Deception of Credible Scenario

Risk identification is a fundamental phase of a risk assessment. It begins after the system and objectives are defined. Personal experience, rationality and the concept of a credible scenario are important in the context of risk identification. Often, we hear that practitioners consider only credible scenarios in a risk identification exercise.

Today we explore why only considering credible scenarios is a mistake and could lead to disaster.

Credible and Incredible Scenarios

We believe that considering only credible scenarios is censorship. Risk analysis should prioritize the scenarios, but no scenario should be discounted at first. The prioritization resulting from the risk assessment will take care of eliminating far-fetched or meaningless scenarios. That is a result of the analysis, not an arbitrary decision made prior to analysis.

It has been said that it takes 10,000 hours of practice to reach expert status in a subject matter. This is what Malcolm Gladwell discusses in his bestseller Outliers. When an expert says that a failure can’t happen, that a failure mode is beyond belief, it means that it is unheard of during the expert’s 10,000 hours of observation or practice. Those 10,000 hours do not occur with real hands-on experience, and not in the system’s real environment. We all know that detailed environmental conditions change considerably, for example, the likelihood of failure.

As a side note, if one takes ten experts and puts them together, the sum of experience will not alter considerably the final result: they may very well all agree, and erroneously, that a failure is far-fetched because their observation times were simultaneous.

Tailings Dams Failures

Note that, in the context of tailings dams, those 10,000 hours are negligible compared to the collection of every incident over the collection of dams. In fact, 10,000 hours is slightly more than the running time of just one operational dam per year (8,760 hours), which in turn is negligible compared to the 3*107 collective operational experiences per year for 3,500 dams. Of those 3,500 dams, there are perhaps 3−4 major failures per year.

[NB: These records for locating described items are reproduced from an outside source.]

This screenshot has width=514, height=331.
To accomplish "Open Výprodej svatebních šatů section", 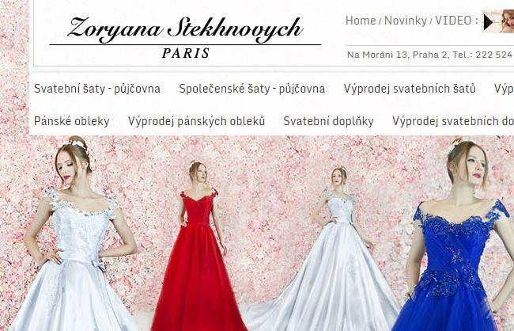I will click(410, 89).
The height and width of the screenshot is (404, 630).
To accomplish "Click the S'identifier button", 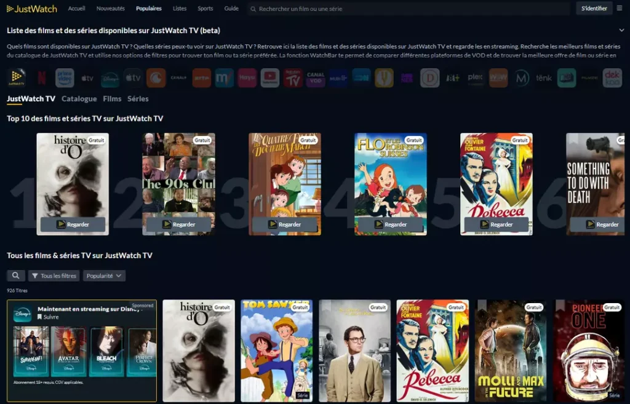I will click(594, 8).
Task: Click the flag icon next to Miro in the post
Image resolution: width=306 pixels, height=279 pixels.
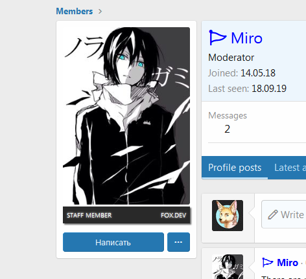Action: [x=268, y=263]
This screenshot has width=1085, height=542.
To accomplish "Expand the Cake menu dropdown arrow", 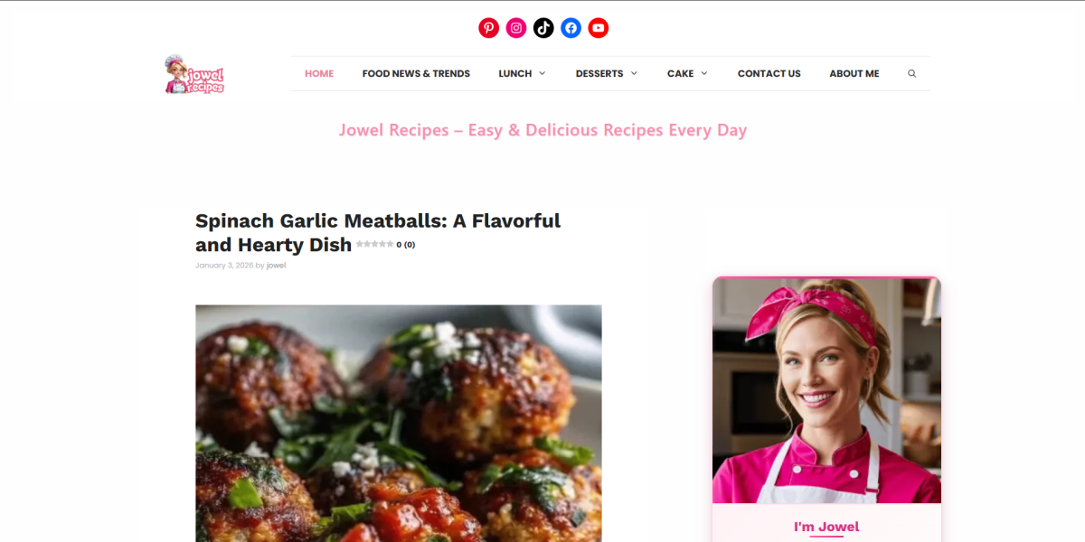I will tap(704, 74).
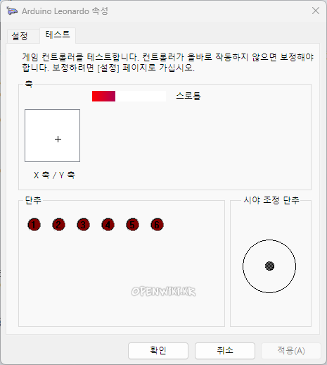Click the crosshair in the X/Y axis box

tap(58, 140)
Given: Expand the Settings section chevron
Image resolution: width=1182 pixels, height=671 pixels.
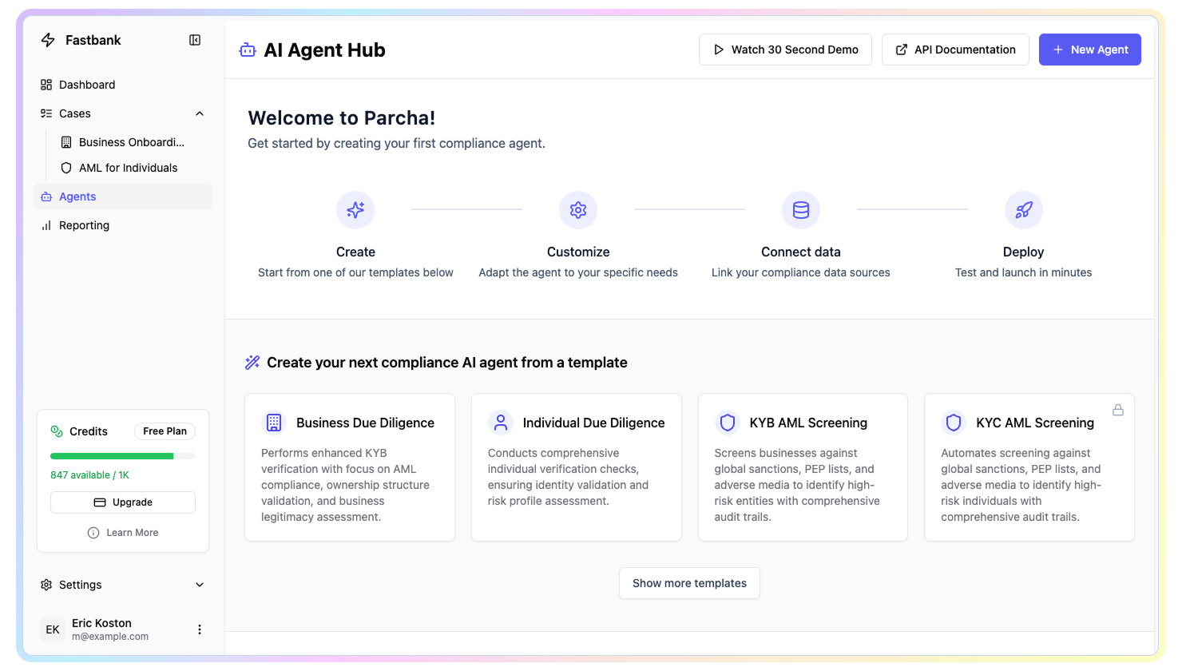Looking at the screenshot, I should (x=200, y=585).
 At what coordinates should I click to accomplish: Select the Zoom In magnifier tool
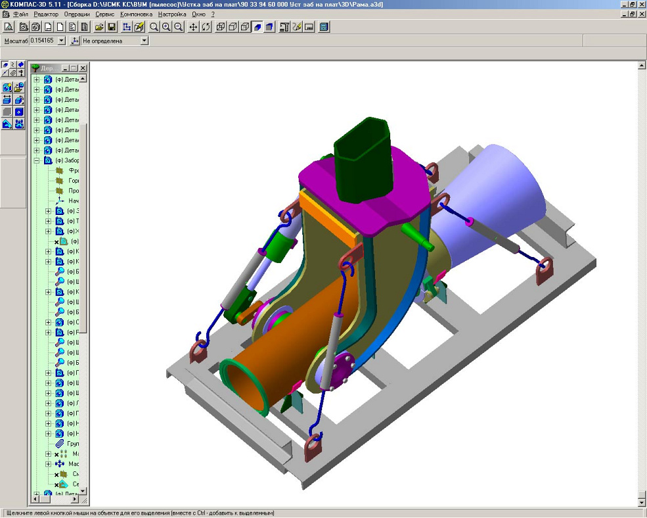pos(166,27)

3−4 major Tailings Dam Failures per Year

Those 3−4 major failures per year have been painstakingly collected and analyzed over the last hundred years. Publications like ICOLD (2001) (see figure below) attempted to define failure modes for dams of different makes. The large number of unknown causes highlights the uncertainties embedded in the definition of the failure modes. Furthermore, consider for example the slope stability category. How do we know that those slope stability accidents weren’t caused by erosion, seepage, foundation problems or perhaps a small earthquake?

Deception of credible scenario

Proper Taxonomy

Developing a correct taxonomy of the failure modes would have required detailed and complex forensic analyses that were, unfortunately, not performed. Thus, the 10,000 hours of expert observation rely on scant reports, hearsay, and uncertain data. Even recent statistical studies and information collection efforts (Azam and Li, Church of New England) have shown the existence of information gaps that make censoring of failure modes a very doubtful practice.

In recent years however, in the aftermath of some of those 3−4 failures per year, expert panels have developed detailed and scientific forensic analyses that generally determine a set of circumstances that lead to failure. This highlights the tragic truth: it is not one single failure mode that causes the deterioration of a dam, but a combination of triggers. A perfect storm of concurrent minor failure modes can contribute to the failure of the dam.

Failure Modes and Causality

It becomes apparent that failure modes, and in particular only “credible” failure modes are insufficient. They do not explain why failures occur. They explain, and not even completely, how a failure could occur under the influence of a very limited set of triggers. Forensic studies have shown that failures occur because of a set of causes. A dam may fail following an unstable slope failure mode, but the causes of that failure are way more complex. The question is: why do we keep trying to use a model we know is flawed? Is it because we put together groups of experts that easily concur, having similar backgrounds and using the same knowledge base?

ORE2_Tailings™ Causalities

ORE2_Tailings does not look at failure modes. It considers over 30 key performance indicators of the considered structure and predicts the causalities of the potential failure.

The algorithm follows the rule that failure is due to the compounded effect of various deficiencies. By doing so, ORE2_Tailings mimics the results of forensic investigations.

Closing Remarks

We cannot rely on our experience-based intuition; it is simply not enough. We cannot put too much trust on knowledge gained through incomplete and oftentimes misleading knowledge either. Using censored and simplistic failure modes to determine whether a failure can happen within required probability limits is wrong. Any scenario must be considered credible prior to risk assessment, allowing the risk assessment methodology to filter out low-risk scenarios. No arbitrary decisions should enter in this filtering, so that the assessment can provide a clear risk mitigation roadmap.